Panduranga S. Rao, MD, professor of nephrology at the University of Michigan, Ann Arbor, Michigan, who was not involved in the study, called the results consistent with prior clinical experience. He highlighted the strong follow-up and detailed lab and comorbidity data, while noting that the decreasing use of RYGB may limit applicability going forward.

“However, one has to remain vigilant to the risk of nephrolithiasis in the patients who have undergone Roux-en-Y in the past,” he said.

The observation of decreasing risk for CKD with weight loss is particularly relevant, given the growing use of GLP-1s for weight loss, Rao added.

Srinivasan Beddhu, MD, professor of internal medicine and the scientific director of the Cardio-Renal & Metabolism Center at the University of Utah Health in Salt Lake City, said the large national cohort design and outcomes data offer further reassurance about the long-term kidney health effects of bariatric surgery.

“The message that the risks of AKI and nephrolithiasis are outweighed by the long-term kidney protective effects of bariatric surgery is important,” said Beddhu.

Alexander Chang, MD, associate professor and a practicing nephrologist at the Geisinger Health System in Danville, Pennsylvania, noted that the study provided more evidence about RYGB-associated kidney stone risk via fat malabsorption, which raises the levels of fatty acids that bind dietary calcium.

“Calcium normally precipitates with dietary oxalate, and thus, there can be an increase in urinary oxalate,” Chang explained. “There did not appear to be increased risk of nephrolithiasis with sleeve gastrectomy, consistent with other studies.

“This study emphasizes the importance of multidisciplinary care post-bariatric surgery to try to prevent complications such as kidney stones,” Chang added. “This can be tricky but requires trying different strategies to increase fluid intake and calcium citrate supplements with meals.”

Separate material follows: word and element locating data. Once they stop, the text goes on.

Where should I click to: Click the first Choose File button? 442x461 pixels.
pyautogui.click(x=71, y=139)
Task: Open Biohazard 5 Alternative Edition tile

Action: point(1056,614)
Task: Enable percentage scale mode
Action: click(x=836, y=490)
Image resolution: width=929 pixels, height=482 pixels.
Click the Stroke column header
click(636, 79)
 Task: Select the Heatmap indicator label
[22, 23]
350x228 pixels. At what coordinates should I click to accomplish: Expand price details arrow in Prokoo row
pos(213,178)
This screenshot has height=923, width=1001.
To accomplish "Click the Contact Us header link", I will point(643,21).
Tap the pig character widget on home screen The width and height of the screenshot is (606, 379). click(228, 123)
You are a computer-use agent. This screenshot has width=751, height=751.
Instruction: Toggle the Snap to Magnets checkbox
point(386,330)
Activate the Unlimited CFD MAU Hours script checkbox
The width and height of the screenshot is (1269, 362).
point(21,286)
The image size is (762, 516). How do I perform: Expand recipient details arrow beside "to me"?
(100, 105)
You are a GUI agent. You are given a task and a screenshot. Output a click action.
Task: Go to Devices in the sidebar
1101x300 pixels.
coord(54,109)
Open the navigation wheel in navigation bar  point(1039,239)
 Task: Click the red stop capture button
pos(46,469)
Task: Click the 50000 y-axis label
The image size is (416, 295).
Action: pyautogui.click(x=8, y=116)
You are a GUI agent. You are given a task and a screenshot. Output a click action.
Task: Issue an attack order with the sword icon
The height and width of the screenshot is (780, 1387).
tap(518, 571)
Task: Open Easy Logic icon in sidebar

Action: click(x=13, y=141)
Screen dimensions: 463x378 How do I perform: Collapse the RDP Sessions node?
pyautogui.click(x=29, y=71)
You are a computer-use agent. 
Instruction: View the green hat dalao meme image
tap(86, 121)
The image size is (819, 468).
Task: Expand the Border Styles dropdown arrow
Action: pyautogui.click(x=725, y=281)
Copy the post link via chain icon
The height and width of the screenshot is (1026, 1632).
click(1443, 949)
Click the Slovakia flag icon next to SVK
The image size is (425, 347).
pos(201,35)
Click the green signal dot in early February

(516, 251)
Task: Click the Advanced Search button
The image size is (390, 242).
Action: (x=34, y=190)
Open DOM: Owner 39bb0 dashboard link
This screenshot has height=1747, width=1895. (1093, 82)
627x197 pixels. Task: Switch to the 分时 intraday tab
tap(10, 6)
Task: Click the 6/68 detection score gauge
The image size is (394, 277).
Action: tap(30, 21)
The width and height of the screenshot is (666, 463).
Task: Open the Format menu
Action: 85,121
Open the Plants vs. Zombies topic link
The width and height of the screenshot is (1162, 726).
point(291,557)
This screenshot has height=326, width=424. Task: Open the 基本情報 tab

The study was partly funded by a grant from the Novo Nordisk Foundation and the Independent Research Fund Denmark. One author reported receiving a speaking fee support from Novo Nordisk for conference attendance. The other authors declared no competing interests. Sørensen, Rao, Beddhu, and Chang had no financial disclosures.

 

A version of this article appeared on Medscape.com.